Dataset entries:
########

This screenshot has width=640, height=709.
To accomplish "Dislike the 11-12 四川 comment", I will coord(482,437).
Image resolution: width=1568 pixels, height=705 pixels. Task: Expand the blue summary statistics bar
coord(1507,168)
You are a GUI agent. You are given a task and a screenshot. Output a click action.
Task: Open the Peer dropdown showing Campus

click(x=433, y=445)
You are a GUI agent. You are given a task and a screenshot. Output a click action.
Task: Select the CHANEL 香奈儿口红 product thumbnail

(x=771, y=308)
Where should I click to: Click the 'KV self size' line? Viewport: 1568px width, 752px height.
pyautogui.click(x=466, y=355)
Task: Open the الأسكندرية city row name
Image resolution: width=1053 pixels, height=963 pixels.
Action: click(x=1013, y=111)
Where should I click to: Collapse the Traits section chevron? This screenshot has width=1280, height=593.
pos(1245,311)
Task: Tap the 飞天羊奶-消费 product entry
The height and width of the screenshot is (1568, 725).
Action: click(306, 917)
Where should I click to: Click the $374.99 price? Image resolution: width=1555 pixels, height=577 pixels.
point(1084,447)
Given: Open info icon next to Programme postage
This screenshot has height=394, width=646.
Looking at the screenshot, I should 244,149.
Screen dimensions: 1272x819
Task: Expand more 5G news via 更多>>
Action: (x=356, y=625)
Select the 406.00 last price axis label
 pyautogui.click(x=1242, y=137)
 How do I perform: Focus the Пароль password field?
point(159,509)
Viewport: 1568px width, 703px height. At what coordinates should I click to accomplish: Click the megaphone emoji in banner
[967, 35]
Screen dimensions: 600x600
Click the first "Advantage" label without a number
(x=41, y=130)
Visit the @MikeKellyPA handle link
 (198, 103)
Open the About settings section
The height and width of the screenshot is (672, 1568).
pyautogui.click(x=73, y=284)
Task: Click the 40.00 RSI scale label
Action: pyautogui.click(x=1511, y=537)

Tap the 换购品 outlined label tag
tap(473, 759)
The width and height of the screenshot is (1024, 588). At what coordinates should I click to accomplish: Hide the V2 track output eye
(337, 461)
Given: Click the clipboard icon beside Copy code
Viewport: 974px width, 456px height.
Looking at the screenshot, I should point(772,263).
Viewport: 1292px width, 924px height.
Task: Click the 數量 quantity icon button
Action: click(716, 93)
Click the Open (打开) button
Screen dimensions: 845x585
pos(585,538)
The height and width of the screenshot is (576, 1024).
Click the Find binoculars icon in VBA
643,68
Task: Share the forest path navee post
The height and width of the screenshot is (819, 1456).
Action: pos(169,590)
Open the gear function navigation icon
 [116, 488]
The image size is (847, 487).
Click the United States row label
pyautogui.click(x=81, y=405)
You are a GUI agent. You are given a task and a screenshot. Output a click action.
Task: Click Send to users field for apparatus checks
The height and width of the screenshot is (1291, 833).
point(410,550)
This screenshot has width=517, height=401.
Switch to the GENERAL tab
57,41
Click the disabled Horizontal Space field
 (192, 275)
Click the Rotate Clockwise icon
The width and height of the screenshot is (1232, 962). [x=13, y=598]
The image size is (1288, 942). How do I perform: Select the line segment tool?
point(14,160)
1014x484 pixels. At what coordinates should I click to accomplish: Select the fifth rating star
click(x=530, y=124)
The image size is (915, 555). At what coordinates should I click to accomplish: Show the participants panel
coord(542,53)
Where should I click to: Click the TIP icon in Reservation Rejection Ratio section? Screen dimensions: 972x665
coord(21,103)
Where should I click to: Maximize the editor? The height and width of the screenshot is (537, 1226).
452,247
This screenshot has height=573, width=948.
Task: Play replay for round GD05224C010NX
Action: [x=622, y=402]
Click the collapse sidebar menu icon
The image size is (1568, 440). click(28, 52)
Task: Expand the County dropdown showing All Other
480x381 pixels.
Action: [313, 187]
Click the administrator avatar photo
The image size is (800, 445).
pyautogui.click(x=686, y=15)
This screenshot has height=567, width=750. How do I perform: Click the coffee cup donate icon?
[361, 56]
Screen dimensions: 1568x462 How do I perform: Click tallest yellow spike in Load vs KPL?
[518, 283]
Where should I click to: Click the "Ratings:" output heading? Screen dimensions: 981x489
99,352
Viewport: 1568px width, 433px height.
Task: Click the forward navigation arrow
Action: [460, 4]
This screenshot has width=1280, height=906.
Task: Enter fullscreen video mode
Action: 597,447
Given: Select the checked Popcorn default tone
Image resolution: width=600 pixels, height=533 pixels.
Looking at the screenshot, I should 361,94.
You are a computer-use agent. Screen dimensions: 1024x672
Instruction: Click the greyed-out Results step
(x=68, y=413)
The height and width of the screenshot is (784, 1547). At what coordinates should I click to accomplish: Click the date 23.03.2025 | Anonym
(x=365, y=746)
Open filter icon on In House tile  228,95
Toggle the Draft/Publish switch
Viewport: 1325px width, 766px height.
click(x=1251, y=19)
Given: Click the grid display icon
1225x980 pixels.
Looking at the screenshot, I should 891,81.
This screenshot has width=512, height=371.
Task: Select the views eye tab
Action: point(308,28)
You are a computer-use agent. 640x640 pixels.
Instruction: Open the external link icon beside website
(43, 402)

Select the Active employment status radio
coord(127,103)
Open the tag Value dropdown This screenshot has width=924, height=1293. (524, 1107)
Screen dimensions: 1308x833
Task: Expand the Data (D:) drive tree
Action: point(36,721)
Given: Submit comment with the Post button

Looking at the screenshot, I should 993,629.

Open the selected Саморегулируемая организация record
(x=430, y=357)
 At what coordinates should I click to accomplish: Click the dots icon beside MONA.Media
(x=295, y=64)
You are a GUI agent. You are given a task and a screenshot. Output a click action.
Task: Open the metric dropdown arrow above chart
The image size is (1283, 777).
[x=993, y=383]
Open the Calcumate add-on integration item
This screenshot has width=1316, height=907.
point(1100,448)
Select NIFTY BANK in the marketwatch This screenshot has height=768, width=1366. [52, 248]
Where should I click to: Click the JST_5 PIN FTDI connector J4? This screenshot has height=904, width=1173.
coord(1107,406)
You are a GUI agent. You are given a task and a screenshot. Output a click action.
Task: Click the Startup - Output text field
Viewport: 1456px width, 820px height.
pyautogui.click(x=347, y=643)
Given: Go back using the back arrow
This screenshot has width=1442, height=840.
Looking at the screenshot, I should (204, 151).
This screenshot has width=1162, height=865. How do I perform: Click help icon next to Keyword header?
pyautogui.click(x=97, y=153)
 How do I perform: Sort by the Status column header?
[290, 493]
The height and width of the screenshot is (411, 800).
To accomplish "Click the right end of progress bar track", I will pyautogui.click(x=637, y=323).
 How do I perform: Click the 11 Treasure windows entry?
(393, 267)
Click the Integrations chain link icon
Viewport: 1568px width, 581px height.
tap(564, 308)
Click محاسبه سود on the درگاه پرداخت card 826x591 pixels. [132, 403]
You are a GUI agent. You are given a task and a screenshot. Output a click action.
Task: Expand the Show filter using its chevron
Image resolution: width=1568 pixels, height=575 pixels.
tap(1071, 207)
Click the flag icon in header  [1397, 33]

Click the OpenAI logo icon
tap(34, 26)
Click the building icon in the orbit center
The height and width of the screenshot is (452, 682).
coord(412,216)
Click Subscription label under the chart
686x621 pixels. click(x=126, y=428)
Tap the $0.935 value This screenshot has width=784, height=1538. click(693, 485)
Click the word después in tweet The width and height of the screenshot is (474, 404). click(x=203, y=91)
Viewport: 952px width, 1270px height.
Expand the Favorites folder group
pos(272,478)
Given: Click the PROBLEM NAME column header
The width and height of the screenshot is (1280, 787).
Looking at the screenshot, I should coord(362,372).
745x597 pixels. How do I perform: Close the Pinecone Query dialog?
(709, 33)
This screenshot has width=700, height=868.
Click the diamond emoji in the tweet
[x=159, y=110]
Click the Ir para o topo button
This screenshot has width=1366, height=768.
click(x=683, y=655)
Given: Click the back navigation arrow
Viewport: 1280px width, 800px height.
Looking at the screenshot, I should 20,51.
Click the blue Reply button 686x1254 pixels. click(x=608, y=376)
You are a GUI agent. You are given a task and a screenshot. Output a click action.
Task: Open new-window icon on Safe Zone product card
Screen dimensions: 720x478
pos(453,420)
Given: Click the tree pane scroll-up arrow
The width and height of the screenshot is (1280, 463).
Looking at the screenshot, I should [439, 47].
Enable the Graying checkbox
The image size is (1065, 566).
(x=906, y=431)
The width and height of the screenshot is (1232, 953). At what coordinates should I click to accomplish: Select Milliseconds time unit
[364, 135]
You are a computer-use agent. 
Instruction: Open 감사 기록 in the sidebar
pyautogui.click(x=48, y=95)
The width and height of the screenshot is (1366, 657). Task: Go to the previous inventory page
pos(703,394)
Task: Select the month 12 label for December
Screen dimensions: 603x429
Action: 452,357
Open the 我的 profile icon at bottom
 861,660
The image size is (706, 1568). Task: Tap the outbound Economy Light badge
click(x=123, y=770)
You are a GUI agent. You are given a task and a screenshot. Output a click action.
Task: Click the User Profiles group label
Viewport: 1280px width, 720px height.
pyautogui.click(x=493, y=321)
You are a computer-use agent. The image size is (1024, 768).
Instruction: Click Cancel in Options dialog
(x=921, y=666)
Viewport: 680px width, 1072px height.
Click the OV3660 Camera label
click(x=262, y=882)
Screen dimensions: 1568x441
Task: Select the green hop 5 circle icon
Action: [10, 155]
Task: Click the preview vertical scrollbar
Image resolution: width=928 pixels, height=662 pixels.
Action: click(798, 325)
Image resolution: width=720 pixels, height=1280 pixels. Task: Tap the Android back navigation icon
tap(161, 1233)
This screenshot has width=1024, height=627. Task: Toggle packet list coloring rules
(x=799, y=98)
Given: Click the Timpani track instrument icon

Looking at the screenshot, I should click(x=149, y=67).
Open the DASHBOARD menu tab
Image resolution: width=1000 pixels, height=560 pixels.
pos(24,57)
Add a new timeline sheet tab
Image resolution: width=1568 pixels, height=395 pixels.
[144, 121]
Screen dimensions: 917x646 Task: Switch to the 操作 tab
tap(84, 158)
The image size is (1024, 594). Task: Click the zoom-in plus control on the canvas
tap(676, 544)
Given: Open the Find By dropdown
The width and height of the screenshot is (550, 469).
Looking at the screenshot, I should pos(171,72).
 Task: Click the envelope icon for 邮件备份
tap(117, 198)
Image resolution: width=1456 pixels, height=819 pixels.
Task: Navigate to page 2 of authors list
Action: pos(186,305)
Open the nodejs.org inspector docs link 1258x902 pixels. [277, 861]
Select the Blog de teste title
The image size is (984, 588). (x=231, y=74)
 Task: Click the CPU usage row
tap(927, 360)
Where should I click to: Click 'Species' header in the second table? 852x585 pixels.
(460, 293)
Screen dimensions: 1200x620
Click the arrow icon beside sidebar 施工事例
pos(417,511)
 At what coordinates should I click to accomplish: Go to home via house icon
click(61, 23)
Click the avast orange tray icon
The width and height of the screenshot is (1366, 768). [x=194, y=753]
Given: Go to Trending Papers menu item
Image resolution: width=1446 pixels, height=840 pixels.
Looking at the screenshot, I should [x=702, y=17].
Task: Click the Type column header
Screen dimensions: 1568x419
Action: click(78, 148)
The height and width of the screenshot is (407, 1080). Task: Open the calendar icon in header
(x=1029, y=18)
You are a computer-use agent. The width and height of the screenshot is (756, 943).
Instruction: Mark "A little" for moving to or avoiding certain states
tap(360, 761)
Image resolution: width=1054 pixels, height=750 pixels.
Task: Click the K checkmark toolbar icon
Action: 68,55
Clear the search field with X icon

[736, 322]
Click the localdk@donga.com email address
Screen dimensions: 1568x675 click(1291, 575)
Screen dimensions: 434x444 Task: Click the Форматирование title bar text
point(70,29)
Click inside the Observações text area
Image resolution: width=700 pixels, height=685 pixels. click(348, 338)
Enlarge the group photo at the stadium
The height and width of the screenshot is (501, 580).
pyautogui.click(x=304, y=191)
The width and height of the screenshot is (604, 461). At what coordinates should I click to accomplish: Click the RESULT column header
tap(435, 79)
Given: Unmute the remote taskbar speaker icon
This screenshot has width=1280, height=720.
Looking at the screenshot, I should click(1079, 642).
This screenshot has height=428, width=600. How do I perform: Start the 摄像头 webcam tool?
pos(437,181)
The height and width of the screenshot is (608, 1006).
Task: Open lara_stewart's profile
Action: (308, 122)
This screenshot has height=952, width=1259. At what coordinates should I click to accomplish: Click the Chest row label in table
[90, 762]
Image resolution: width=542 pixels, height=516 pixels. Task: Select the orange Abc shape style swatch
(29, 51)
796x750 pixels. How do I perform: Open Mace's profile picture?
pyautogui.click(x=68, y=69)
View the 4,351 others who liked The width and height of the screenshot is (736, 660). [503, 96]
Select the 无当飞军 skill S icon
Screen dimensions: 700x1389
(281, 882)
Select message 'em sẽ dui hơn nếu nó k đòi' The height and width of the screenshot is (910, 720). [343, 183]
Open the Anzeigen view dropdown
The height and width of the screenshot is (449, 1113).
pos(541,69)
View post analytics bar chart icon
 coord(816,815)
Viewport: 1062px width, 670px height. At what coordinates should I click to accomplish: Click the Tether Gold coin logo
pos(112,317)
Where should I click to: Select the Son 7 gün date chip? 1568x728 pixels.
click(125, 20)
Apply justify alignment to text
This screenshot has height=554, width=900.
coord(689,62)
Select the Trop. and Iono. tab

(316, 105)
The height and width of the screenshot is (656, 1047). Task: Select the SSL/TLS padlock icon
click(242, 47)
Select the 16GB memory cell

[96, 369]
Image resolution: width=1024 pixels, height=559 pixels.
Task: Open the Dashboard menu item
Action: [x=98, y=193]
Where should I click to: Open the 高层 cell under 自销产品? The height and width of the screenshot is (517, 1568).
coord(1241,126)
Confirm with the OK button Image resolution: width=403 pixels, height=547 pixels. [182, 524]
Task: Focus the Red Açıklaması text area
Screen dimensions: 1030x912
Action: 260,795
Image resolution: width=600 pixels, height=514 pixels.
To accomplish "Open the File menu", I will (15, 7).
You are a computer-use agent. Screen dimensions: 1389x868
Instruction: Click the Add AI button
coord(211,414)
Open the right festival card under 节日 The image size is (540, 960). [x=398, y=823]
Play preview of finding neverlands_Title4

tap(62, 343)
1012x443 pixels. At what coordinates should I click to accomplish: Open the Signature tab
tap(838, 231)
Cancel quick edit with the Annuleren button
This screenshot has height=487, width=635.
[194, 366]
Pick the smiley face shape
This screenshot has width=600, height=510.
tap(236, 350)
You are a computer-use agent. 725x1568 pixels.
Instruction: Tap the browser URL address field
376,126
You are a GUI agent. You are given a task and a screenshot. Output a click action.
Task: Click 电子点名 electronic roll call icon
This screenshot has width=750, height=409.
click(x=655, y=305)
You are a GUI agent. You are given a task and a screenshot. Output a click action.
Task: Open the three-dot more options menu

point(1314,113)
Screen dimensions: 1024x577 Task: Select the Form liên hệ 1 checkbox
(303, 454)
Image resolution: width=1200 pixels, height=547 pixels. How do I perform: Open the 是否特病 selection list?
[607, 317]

########

Required action:
Working from the entries above, find every line in which the word "will" occurs and copy it.

Exercise answer:
To accomplish "Dislike the 11-12 四川 comment", I will coord(482,437).
To accomplish "Click the right end of progress bar track", I will pyautogui.click(x=637, y=323).
To accomplish "Open the File menu", I will (15, 7).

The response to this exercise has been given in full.